** Exercise **
Reproduce each of the rows below word for word, omitting the pictures from your reply.

-- -- --

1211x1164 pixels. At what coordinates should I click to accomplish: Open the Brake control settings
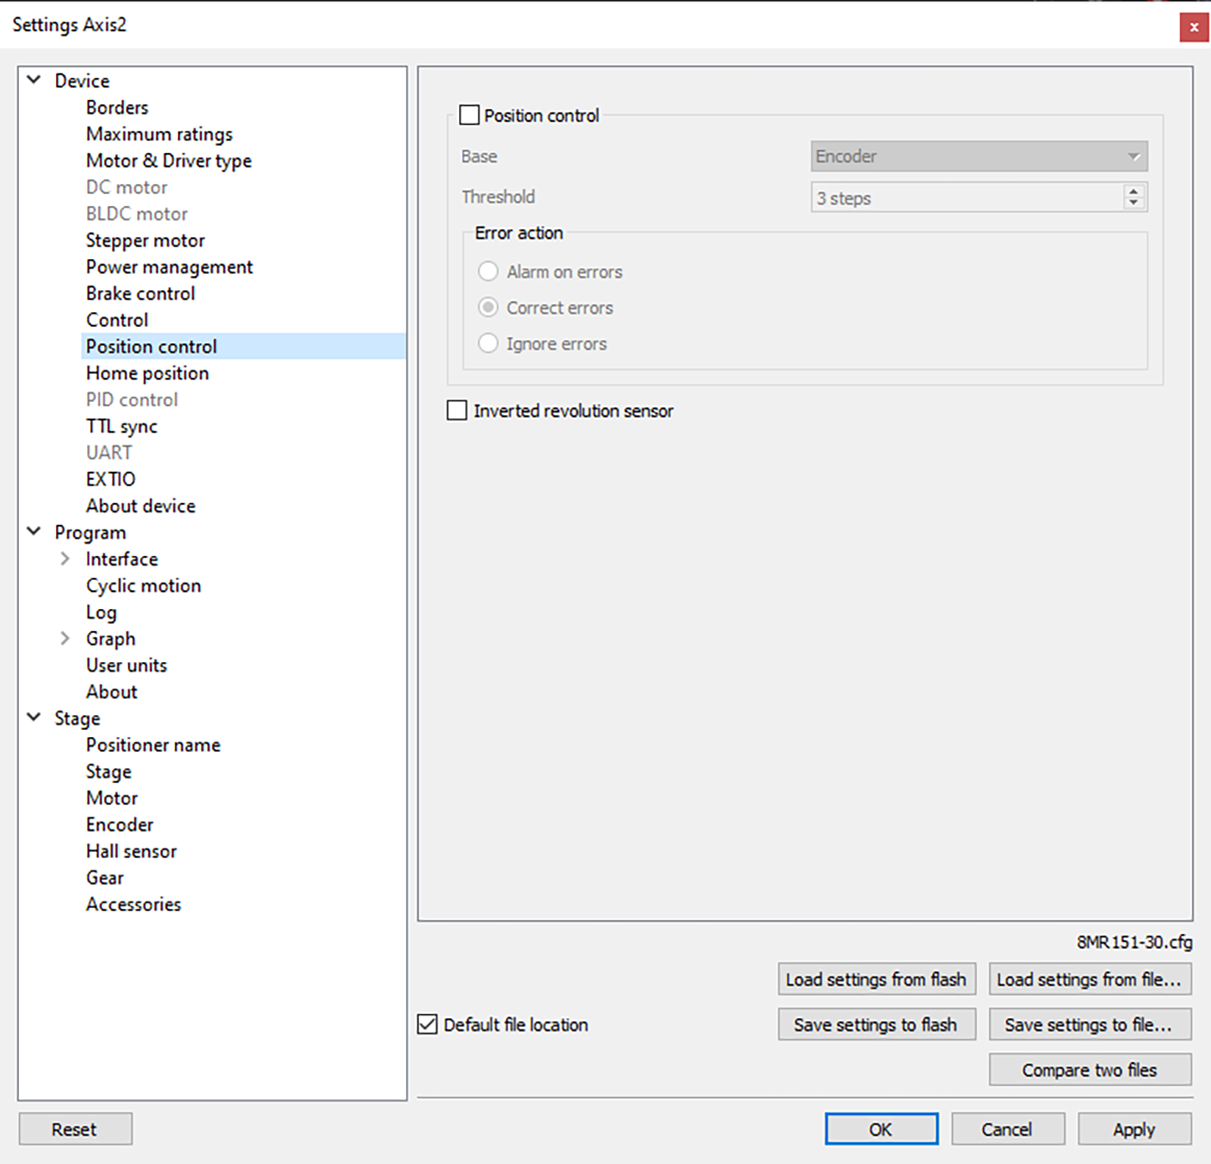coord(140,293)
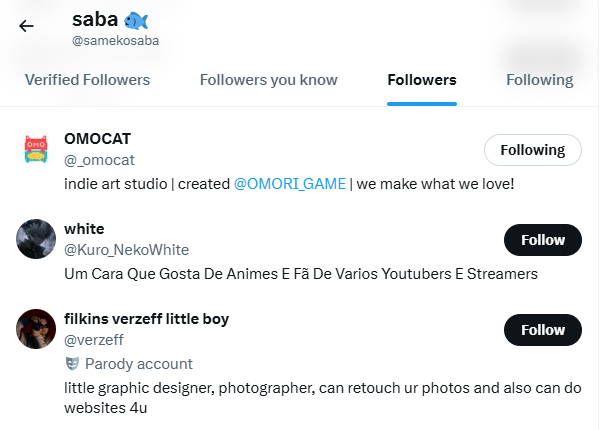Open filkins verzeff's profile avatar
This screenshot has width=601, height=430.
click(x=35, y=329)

-- -- --

** Final result **
1211x1164 pixels. At what coordinates should I click to accomplish: Open the Brake control settings
coord(140,293)
Open filkins verzeff's profile avatar
This screenshot has width=601, height=430.
click(x=35, y=329)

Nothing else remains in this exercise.